Very soon Michael Jackson will be nominated for a Nobel Prize. But why stop there? Tell the Pope to make Michael a saint. Afterall, Rev. Al Sharpton has already called for a "National Day of Mourning." Did you just lose your Cheerios? Sorry. It can't be avoided. The canonization of Michael Jackson is continual and over the top.
This "whitewashing of Michael Jackson" ironically seems to be most avid in (but is not limited to) black communities. I marvel at the forgiving nature of African-Americans who overlook the singer's blatent rejection of his ethnicity in order to celebrate him.

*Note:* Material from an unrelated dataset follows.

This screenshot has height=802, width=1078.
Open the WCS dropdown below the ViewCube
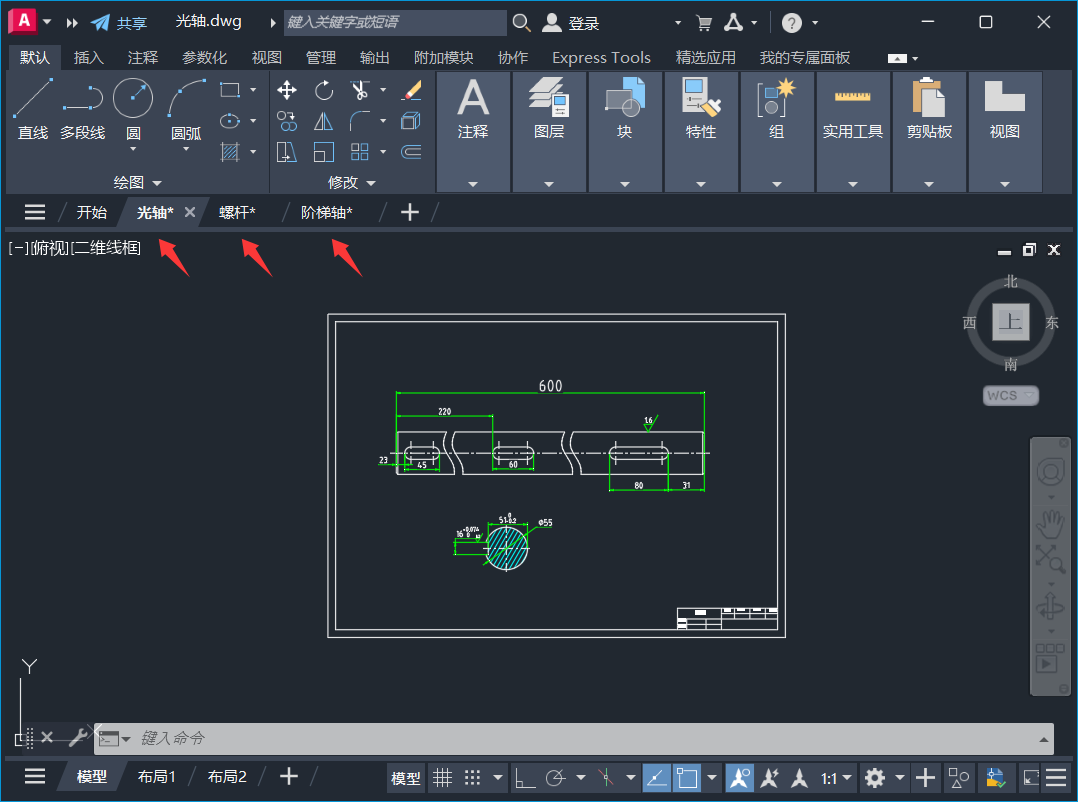point(1010,395)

Let's look at the facts. He began life as a precociously talented and very adorable black boy. Once he had the freedom and money he began a lifetime of recreating his once-handsome looks into a white caricature: Katherine Hepburn's cheeks, Cary Grant's chin, Peter Pan's nose and Jackie O's hair. And skin bleached to match Casper the Friendly Ghost.

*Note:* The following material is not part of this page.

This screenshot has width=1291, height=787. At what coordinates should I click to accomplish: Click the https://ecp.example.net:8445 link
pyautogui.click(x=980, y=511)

He married twice. Both to white women and neither believably. And he purchased three white babies.
None of his "special friends" were black, except for Emmanuel Lewis who Michael notoriously carried around like a teddy bear. (Emmanuel's mother put the kibosh on that relationship when she discovered that Michael tried to check into a hotel with Emmanuel as father and son. See Michael Jackson's Secret Childhood VH1 documentary by Dave Greene, aired 29 Jan. 2005.)
The singer also set his sights on another young black icon of the 70s: Rodney Allen Rippy, the cute as a bug spokeskid for Jack In The Box burgers. The teenaged "Michael used to call my house every single Saturday afternoon and talk to me on the phone," says Rodney in the Greene film. "My mom wondered why he didn't have any friends his own age."
Just a series of special friends, all boys, all white, all prepubescent. We watched them parade through his life, photographed on his lap, by his side, all the time, over and over. And if he hadn't been so rich and famous, he would have been stopped a long time ago.